**PROVIDED TEXT**

--- START ---

As an act of defiance, the Titan “locks eyes with the eagle, he grits his teeth, he bears the punishment, all for the betterment of mankind,” Atkins said.

And to remind us of his sacrifice, in a corner of the painting, Rubens paints a lit torch. It’s all about the gift of fire.

If all this sounds like the stuff of graphic novels, that’s exactly what inspired the museum curators and the local comic book publisher Locust Moon Press to collaborate. Ten artists and writers were commissioned to interpret the myth. The result is a 25-page full-color book titled “Prometheus Eternal” represented in a variety of styles.

Illustrator Yuko Shimizu reduced the drama to a one-page stylized drawing.

“There are chains around the fire, the most important part of who he is,” she said. “And so without drawing him, we get the symbol, and the eagle is attacking the fireball.”

Throughout the centuries, the story of Prometheus has inspired inventors and artists, said Atkins.

--- END ---

[Collected data]
--- START ---

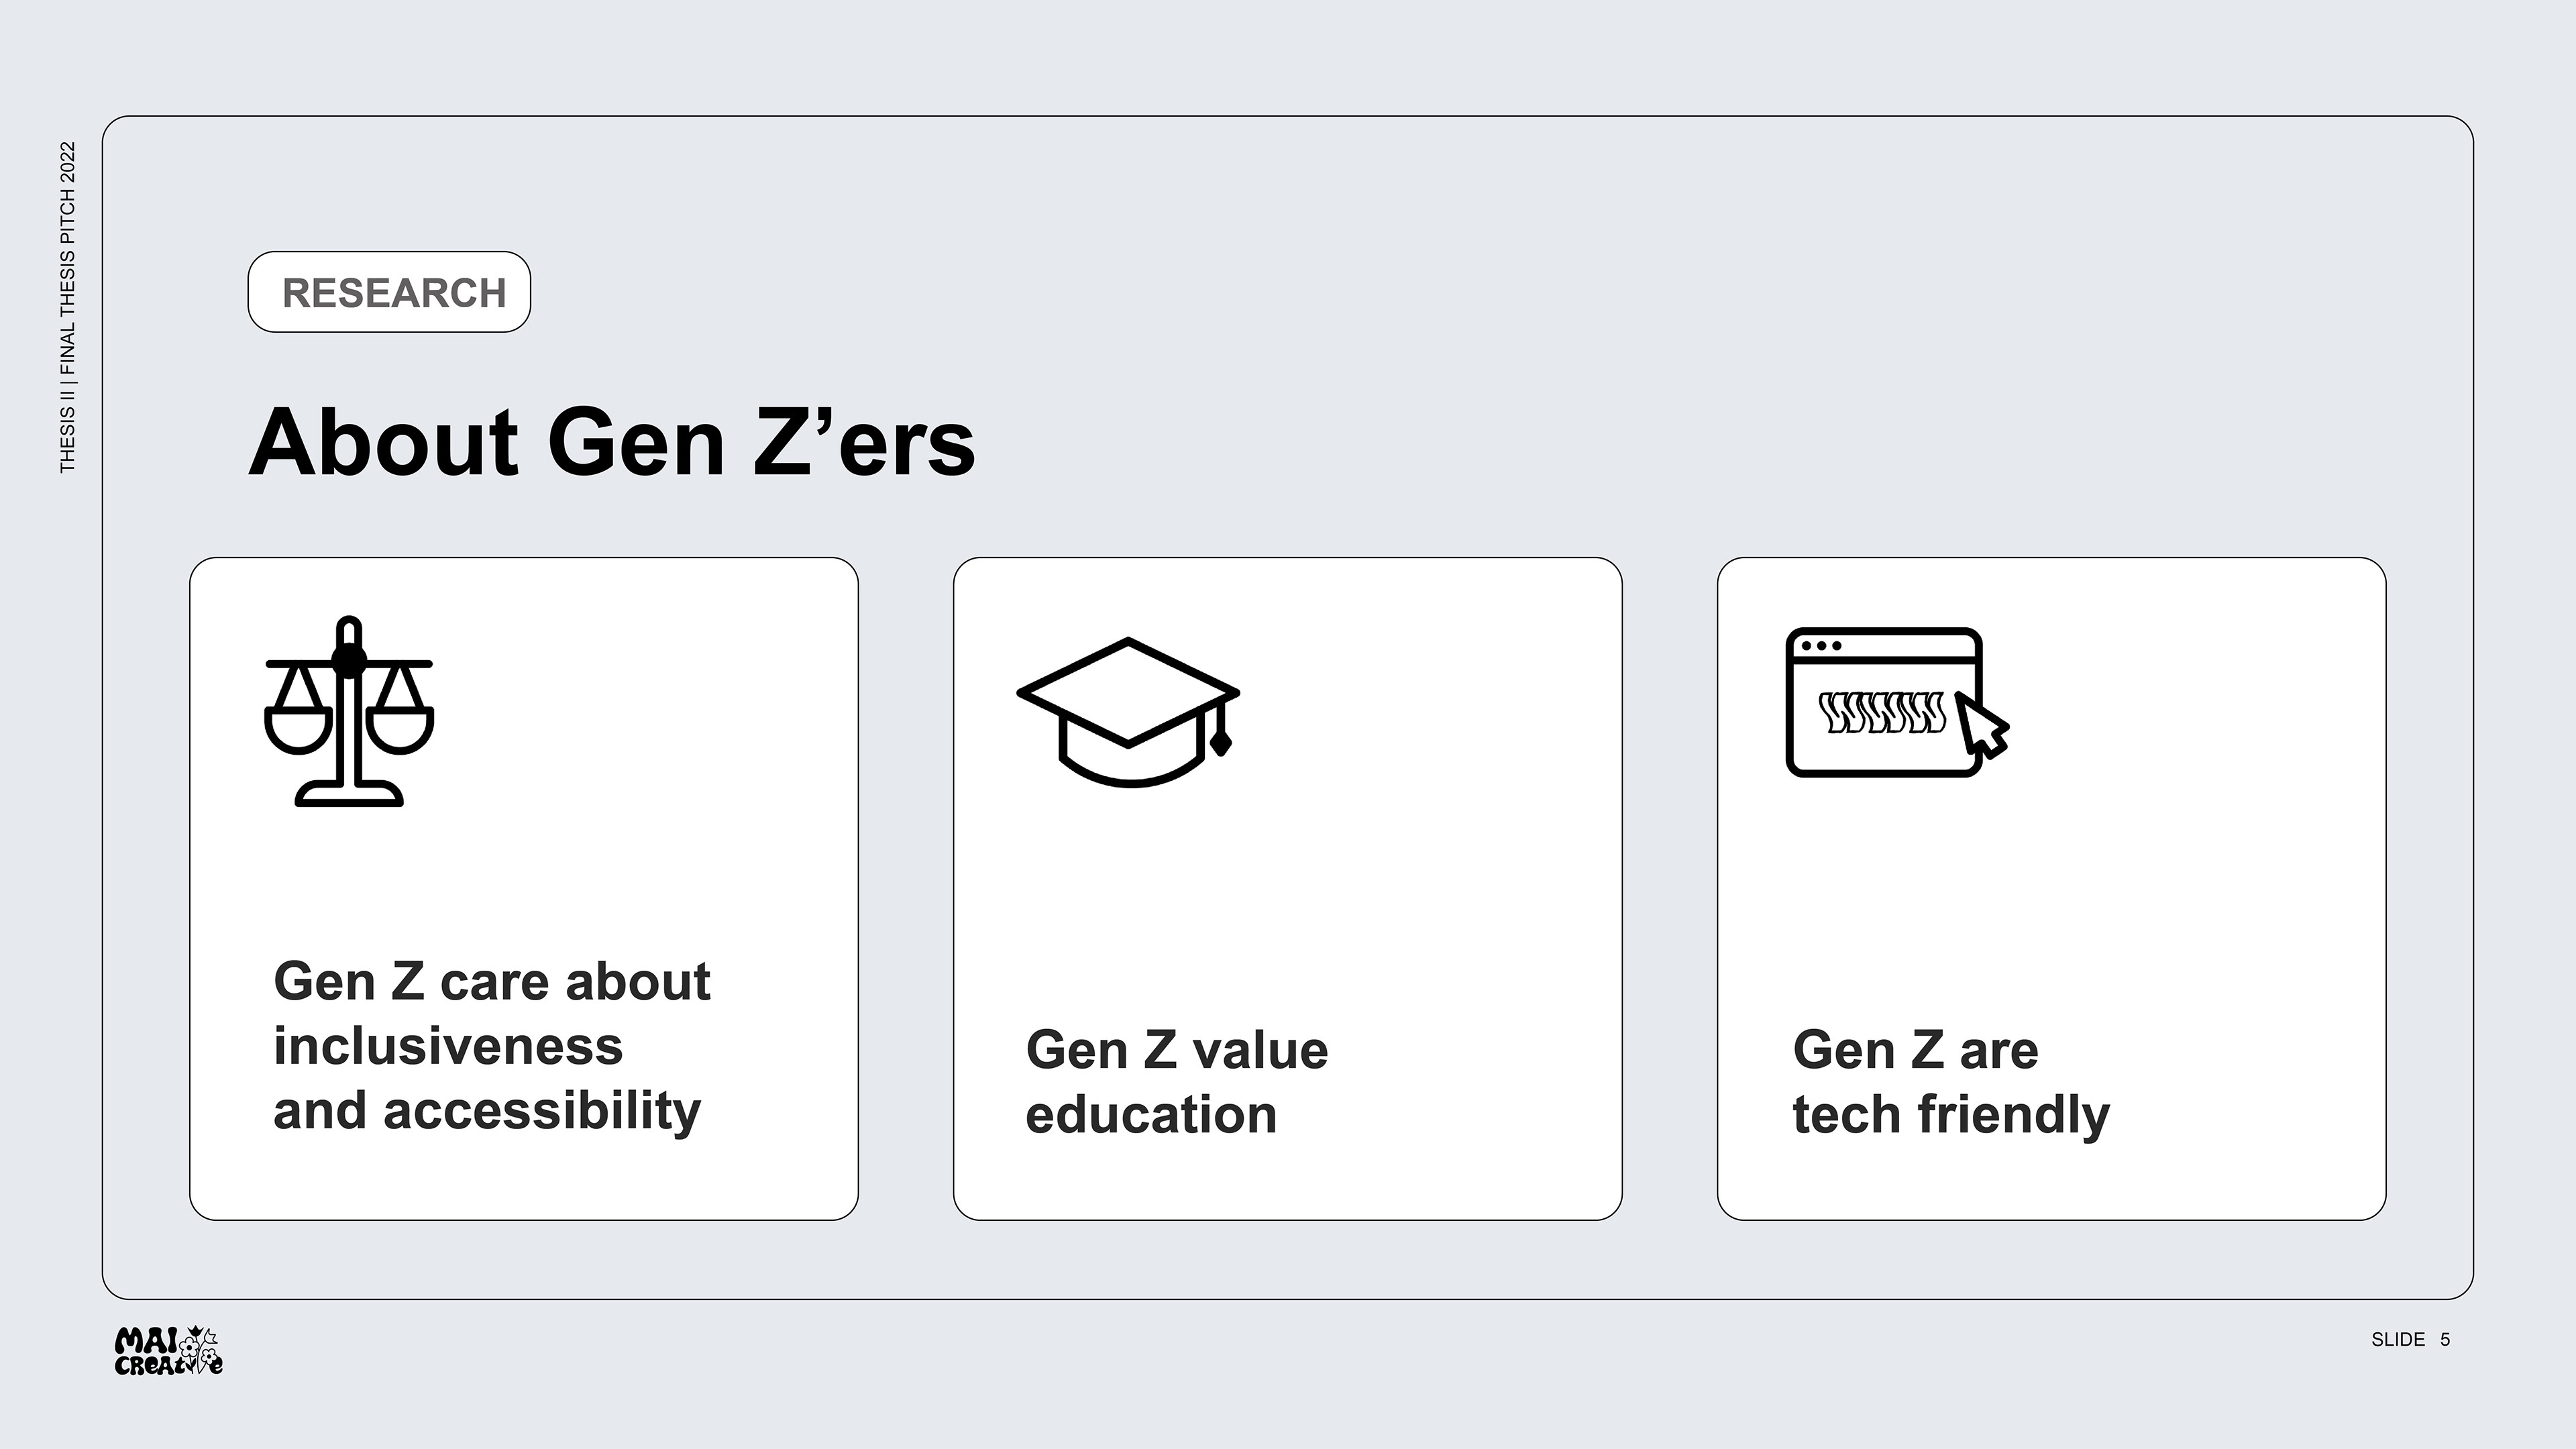
Task: Click the www squiggle inside browser icon
Action: (x=1882, y=712)
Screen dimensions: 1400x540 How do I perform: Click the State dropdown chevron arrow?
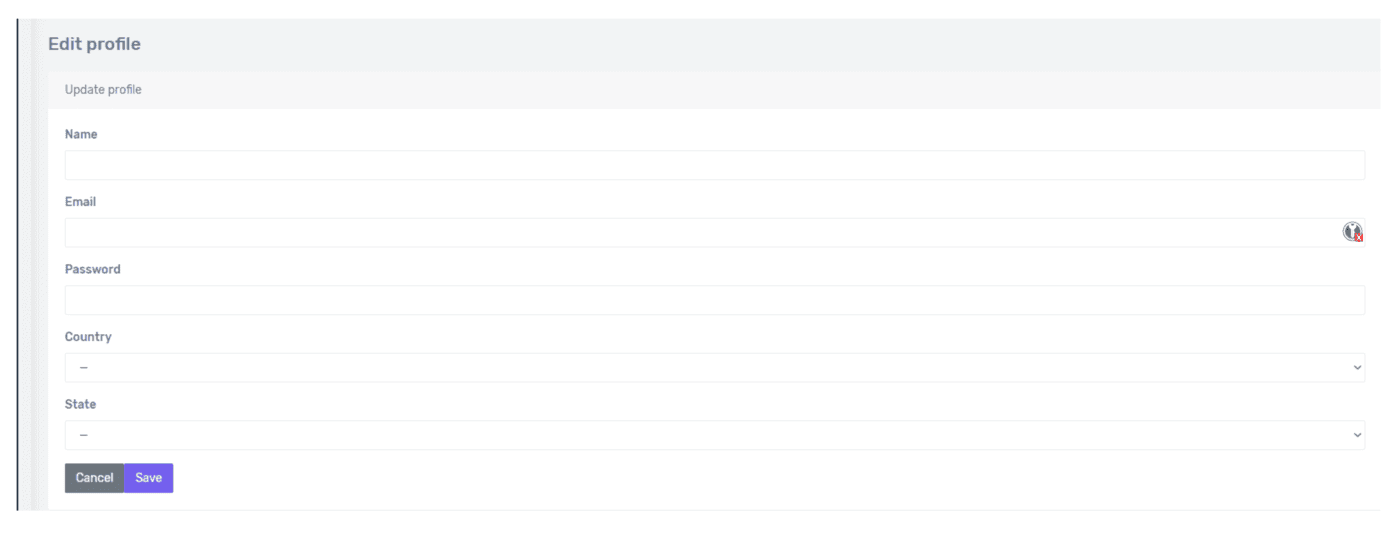point(1357,435)
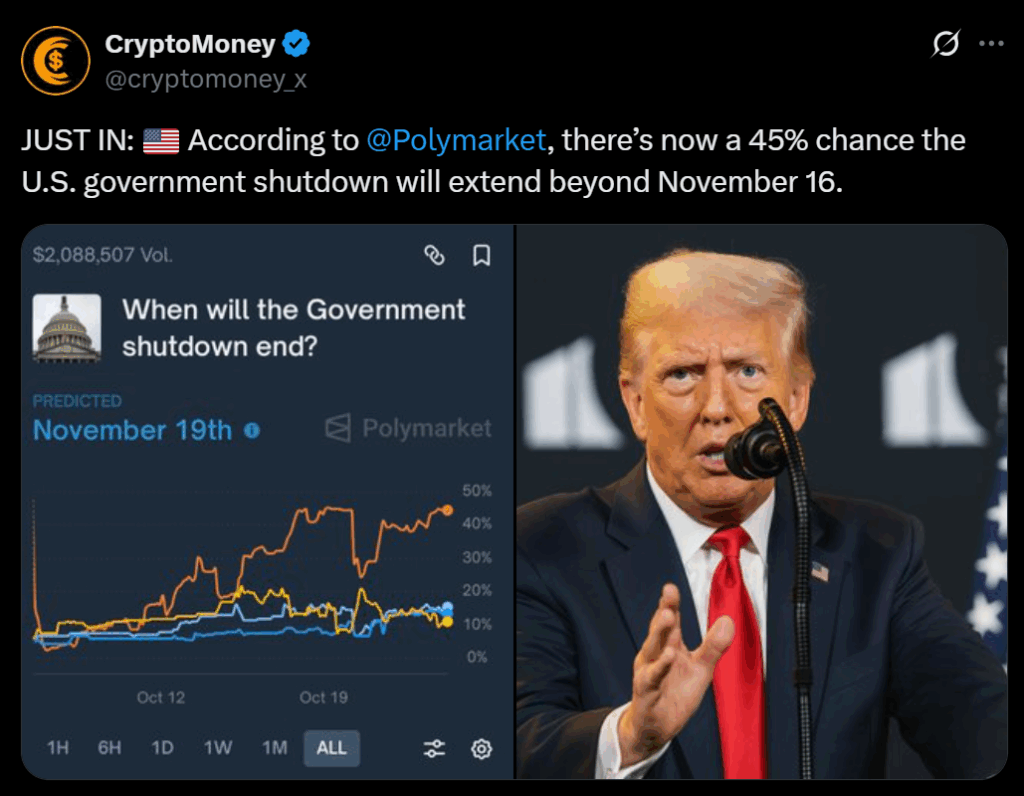Open the chart filter sliders icon
This screenshot has width=1024, height=796.
point(434,748)
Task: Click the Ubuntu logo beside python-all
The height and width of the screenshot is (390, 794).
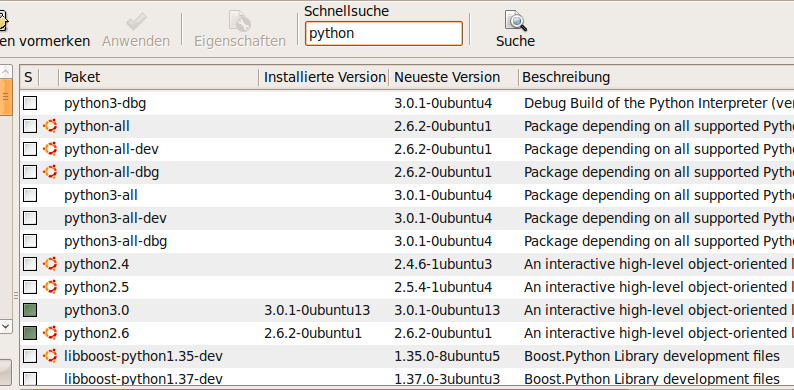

--- END ---

**TASKS FOR THIS EXERCISE**
(1) List every individual named in the Prometheus article, mythological figures included.
(2) Carry on the article about the Prometheus myth in art from its final sentence.

**ANSWERS BY ITEM NUMBER**
(1) Atkins, Rubens, Yuko Shimizu, Prometheus

(2)
“It depends on which classical source you read,” he said. “Either he gave humanity literally fire, from which we cook food or technology or all sorts of things, or he gave us the creative spark.”

A spark that has become a sort of eternal flame.

In the comic strip by writer Grant Morrison, illustrated by Farel Dalrymple, Prometheus strikes a pose as if to say “Have no fear, Prometheus is here!”

He is pictured “as a super hero complete with cape, flaming gold hair, and his job is to provide inspiration to scientists trying to find a cure for cancer, and to artists, because his super power is inspiring humans to create,” said Atkins.

So there you have it. In his anger, Zeus may have given Prometheus another kind of immortality in the powerful imposing works of Rubens, Michelangelo and Titian.